Command R and Command R+ Model Card
This documentation aims to guide developers in using language models constructively and ethically. To this end, we’ve included information below on how our Command R and Command R+ models perform on important safety benchmarks, the intended (and unintended) use cases they support, toxicity, and other technical specifications.
[NOTE: This page was updated on October 31st, 2024.]
Safety Benchmarks
The safety of our Command R and Command R+ models has been evaluated on the BOLD (Biases in Open-ended Language Generation) dataset (Dhamala et al, 2021), which contains nearly 24,000 prompts testing for biases based on profession, gender, race, religion, and political ideology.
Overall, both models show a lack of bias, with generations that are very rarely toxic. That said, there remain some differences in bias between the two, as measured by their respective sentiment and regard for “Gender” and “Religion” categories. Command R+, the more powerful model, tends to display slightly less bias than Command R.
Below, we report differences in privileged vs. minoritised groups for gender, race, and religion.
Intended Use Cases
Command R models are trained for sophisticated text generation—which can include natural text, summarization, code, and markdown—as well as to support complex Retrieval Augmented Generation (RAG) and tool-use tasks.
Command R models support 23 languages, including 10 languages that are key to global business (English, French, Spanish, Italian, German, Portuguese, Japanese, Korean, Chinese, Arabic). While it has strong performance on these ten languages, the other 13 are lower-resource and less rigorously evaluated.
Unintended and Prohibited Use Cases
We do not recommend using the Command R models on their own for decisions that could have a significant impact on individuals, including those related to access to financial services, employment, and housing.
Cohere’s Usage Guidelines and customer agreements contain details about prohibited use cases, like social scoring, inciting violence or harm, and misinformation or other political manipulation.
Usage Notes
For general guidance on how to responsibly leverage the Cohere platform, we recommend you consult our Usage Guidelines page.
In the next few sections, we offer some model-specific usage notes.
Model Toxicity and Bias
Language models learn the statistical relationships present in training datasets, which may include toxic language and historical biases along race, gender, sexual orientation, ability, language, cultural, and intersectional dimensions. We recommend that developers be especially attuned to risks presented by toxic degeneration and the reinforcement of historical social biases.
Toxic Degeneration
Models have been trained on a wide variety of text from many sources that contain toxic content (see Luccioni and Viviano, 2021). As a result, models may generate toxic text. This may include obscenities, sexually explicit content, and messages which mischaracterize or stereotype groups of people based on problematic historical biases perpetuated by internet communities (see Gehman et al., 2020 for more about toxic language model degeneration).
We have put safeguards in place to avoid generating harmful text, and while they are effective (see the “Safety Benchmarks” section above), it is still possible to encounter toxicity, especially over long conversations with multiple turns.

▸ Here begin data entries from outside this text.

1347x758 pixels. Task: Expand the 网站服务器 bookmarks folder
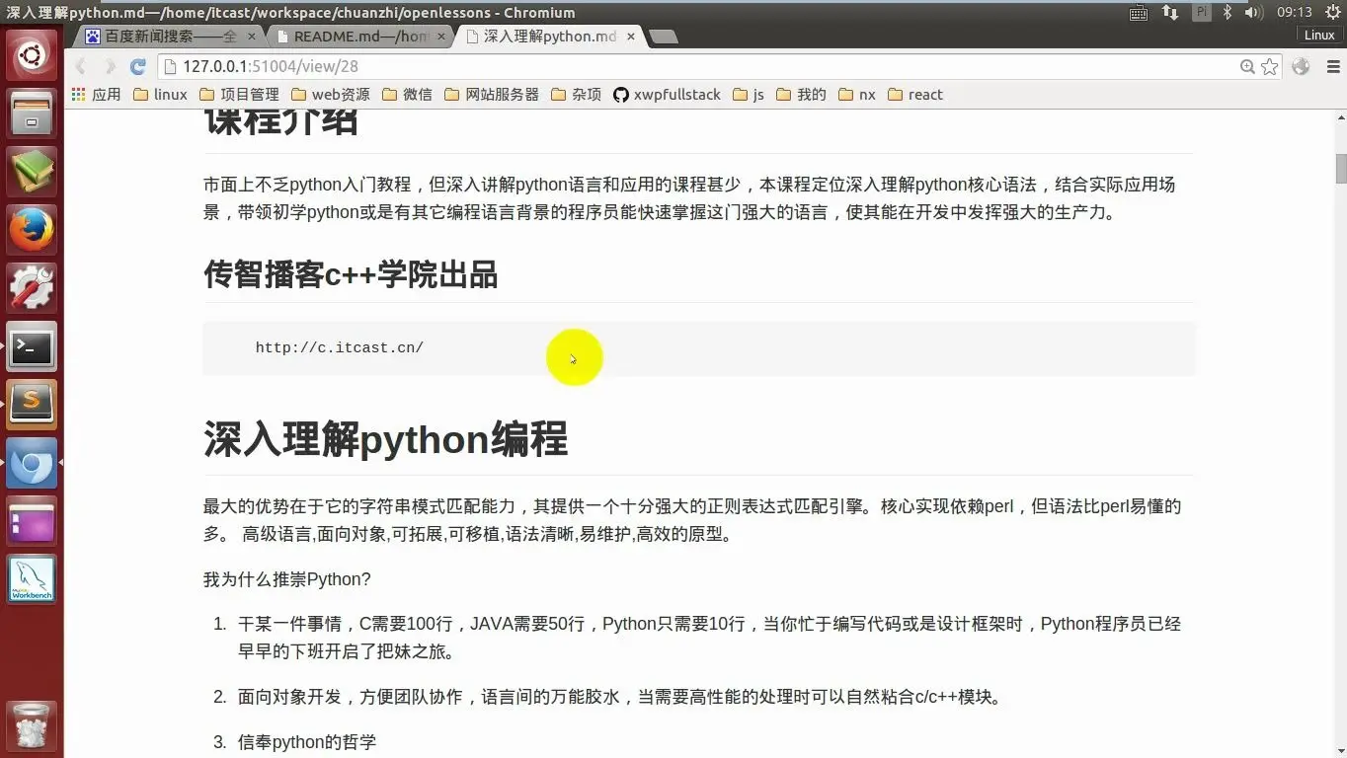(x=492, y=95)
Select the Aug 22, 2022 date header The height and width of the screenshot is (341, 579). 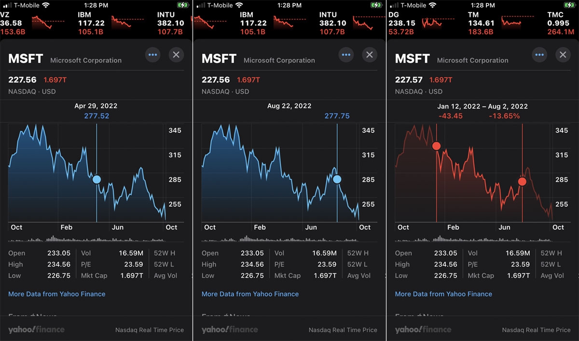tap(289, 105)
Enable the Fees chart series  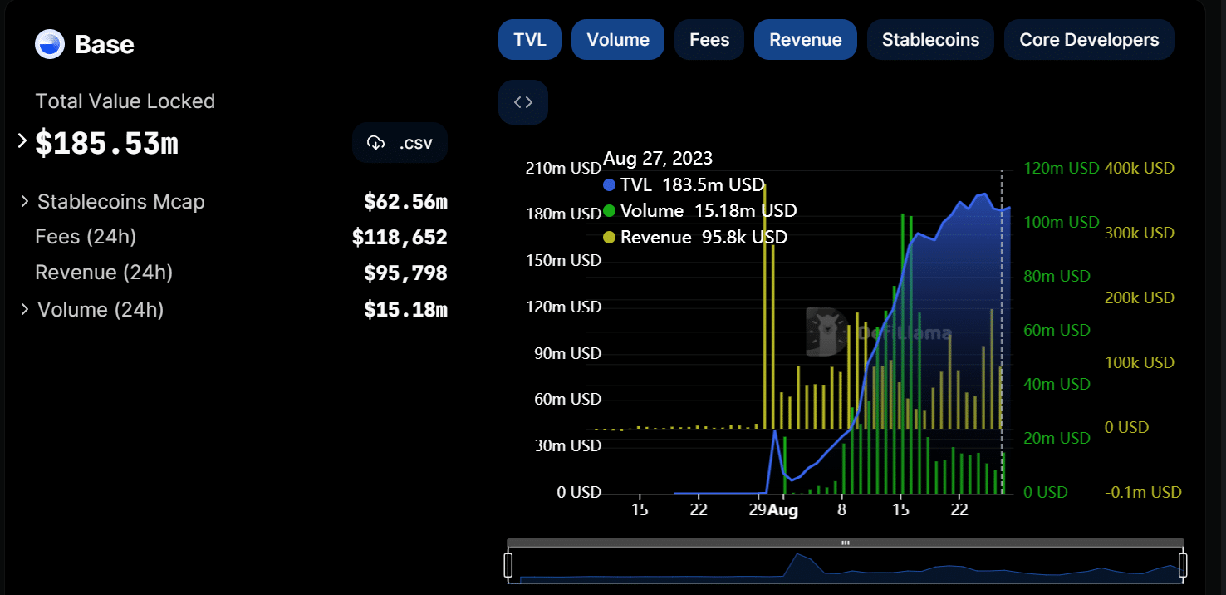click(709, 40)
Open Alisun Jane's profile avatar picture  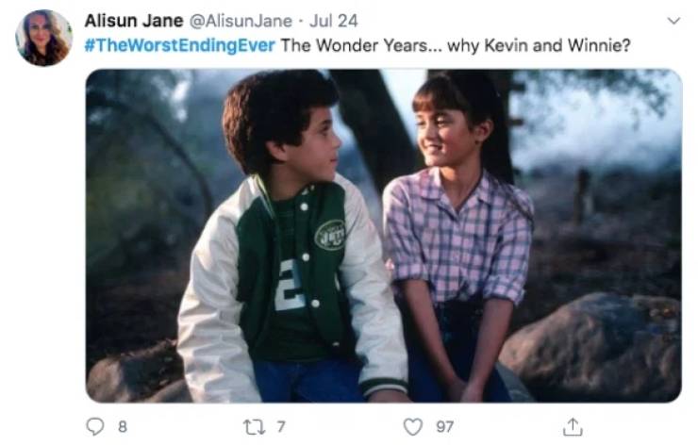point(43,38)
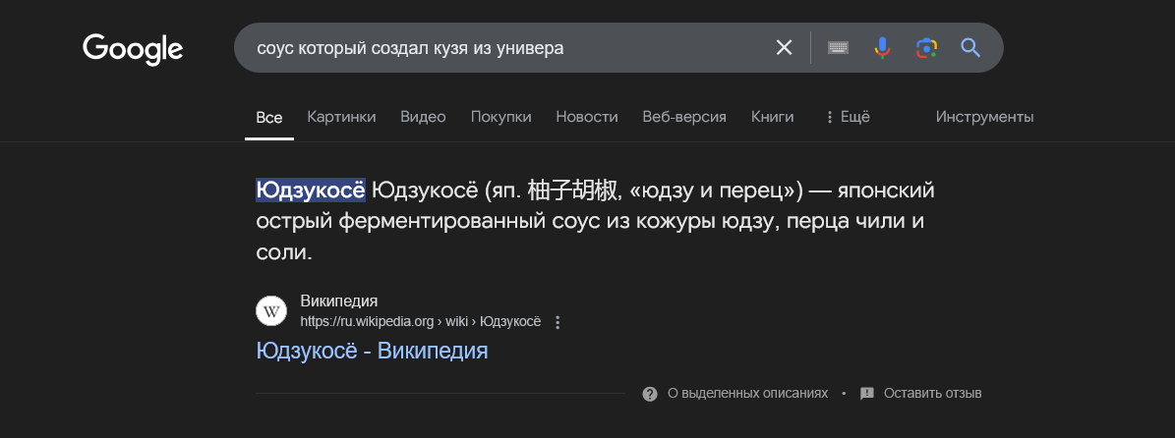Open the Покупки tab
Viewport: 1175px width, 438px height.
[500, 117]
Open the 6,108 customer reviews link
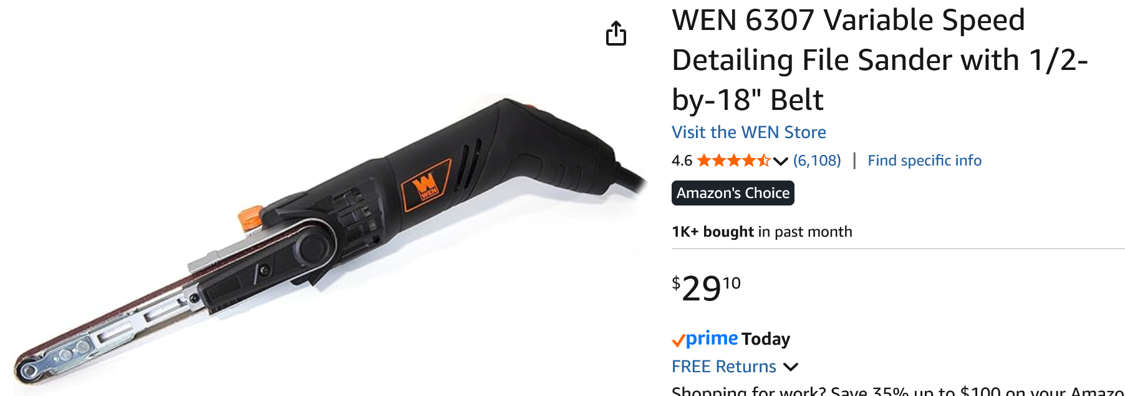Screen dimensions: 1125x396 click(x=817, y=161)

Reinforcing Historical Social Biases
Language models capture problematic associations and stereotypes that are prominent on the internet and society at large. They should not be used to make decisions about individuals or the groups they belong to. For example, it can be dangerous to use Generation model outputs in CV ranking systems due to known biases (Nadeem et al., 2020).
Technical Notes
Now, we’ll discuss some details of our underlying models that should be kept in mind.
Language Limitations
This model is designed to excel at English, French, Spanish, Italian, German, Portuguese, Japanese, Korean, Chinese, and Arabic, and to generate in 13 other languages well. It will sometimes respond in other languages, but the generations are unlikely to be reliable.
Sampling Parameters
A model’s generation quality is highly dependent on its sampling parameters. Please consult the documentation for details about each parameter and tune the values used for your application. Parameters may require re-tuning upon a new model release.
Prompt Engineering
Performance quality on generation tasks may increase when examples are provided as part of the system prompt. See the documentation for examples on how to do this.
Potential for Misuse
Here we describe potential concerns around misuse of the Command R models, drawing on the NAACL Ethics Review Questions. By documenting adverse use cases, we aim to empower customers to prevent adversarial actors from leveraging customer applications for the following malicious ends.
The examples in this section are not comprehensive; they are meant to be more model-specific and tangible than those in the Usage Guidelines, and are only meant to illustrate our understanding of potential harms. Each of these malicious use cases violates our Usage Guidelines and Terms of Use, and Cohere reserves the right to restrict API access at any time.
- Astroturfing: Generated text used to provide the illusion of discourse or expression of opinion by members of the public, on social media or any other channel.
- Generation of misinformation and other harmful content: The generation of news or other articles which manipulate public opinion, or any content which aims to incite hate or mischaracterize a group of people.
- Human-outside-the-loop: The generation of text that could be used to make important decisions about people, without a human-in-the-loop.